Но если суровая и неукоснительная дебаасификация и была трагедией - которую предсказывали Госдепартамент США и ЦРУ, но мнение Министерства обороны перевесило - она черпала свое вдохновение их последствий более героической военной победы, победы над режимом Адольфа Гитлера. По так называемой программе денацификации к началу 1947 года союзники составили список из не менее чем 1,9 миллиона членов нацистской партии, которым было запрещено заниматься какой бы то ни было работой, кроме ручного труда. Но первый послевоенный канцлер Западной Германии Конрад Аденауэр выступал непримиримо против политики денацификации и добился того, что была проведена целая серия законов об амнистии, по которым были прощены не только мелкие функционеры, но и члены СС, которых приговорили за «преступления против человечности».
Сам Аденауэр не был бывшим нацистом, но рассматривал всю программу денацификации как составную часть приверженности союзников идее возложения коллективной вины на все немецкое население. Конечно, есть значительные различия между тем, что происходило в Германии после Второй мировой войны, или тем, что было в Ираке после свержения Саддама, и тем, что происходит сейчас на Ближнем Востоке и в Африке: в последнем случае нет никакой внешней силы, которая могла бы установить новый порядок в побежденной стране. Здесь страны не являются завоеванными и вольны делать свои собственные ошибки в новую эпоху без вмешательства извне.
Да и у нас, находящихся снаружи конфликта, нет морального права вмешиваться с критикой ливийцев, если они идут на отвратительные компромиссы с некоторыми членами дискредитировавшей себя бывшей правящей элиты. В конце концов, мы на Западе - по крайней мере, в виде наших правительств - были согласны воздавать похвалы Каддафи и продавать ему оружие, и предоставлять услуги по военной подготовке, до тех пор пока он был согласен более-менее нормально с нами общаться: никакой компромисс, на который могут пойти ливийцы, не будет столь подлым и низким, как этот подход.
Точно так же, ни Советы, ни американцы особо не противились тому, что Аденауэр отклонял денацификацию, ибо и те, и другие были только рады предоставить работу ведущим ученым, отвечавшим за немецкую ракетную программу, а многие из них были членами нацистской партии. По поводу этого факта иронично высказался президент Эйзенхауэр: когда его спросили, почему советская космическая программа обошла американскую, гораздо лучше финансируемую, он, как говорят, ответил: «Их немецкие ученые лучше наших немецких ученых».
===============
▶ **Что нужно сделать**
1) Сколько членов нацистской партии, согласно тексту о денацификации, союзники включили в список к началу 1947 года?
2) Процитируйте фрагмент текста о денацификации, начиная со слов «Сам Аденауэр не» и продолжая до слов «без вмешательства извне.» включительно.
3) Перечислите всех людей, которые в тексте о денацификации названы по имени или фамилии.

▶ **Исходные материалы**
===============
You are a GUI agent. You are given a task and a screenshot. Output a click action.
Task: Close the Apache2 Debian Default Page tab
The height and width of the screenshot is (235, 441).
===============
▶ **Ответы**
1) Не менее 1,9 миллиона.

2)
Сам Аденауэр не был бывшим нацистом, но рассматривал всю программу денацификации как составную часть приверженности союзников идее возложения коллективной вины на все немецкое население. Конечно, есть значительные различия между тем, что происходило в Германии после Второй мировой войны, или тем, что было в Ираке после свержения Саддама, и тем, что происходит сейчас на Ближнем Востоке и в Африке: в последнем случае нет никакой внешней силы, которая могла бы установить новый порядок в побежденной стране. Здесь страны не являются завоеванными и вольны делать свои собственные ошибки в новую эпоху без вмешательства извне.

3) Адольф Гитлер, Конрад Аденауэр, Саддам, Каддафи, Эйзенхауэр.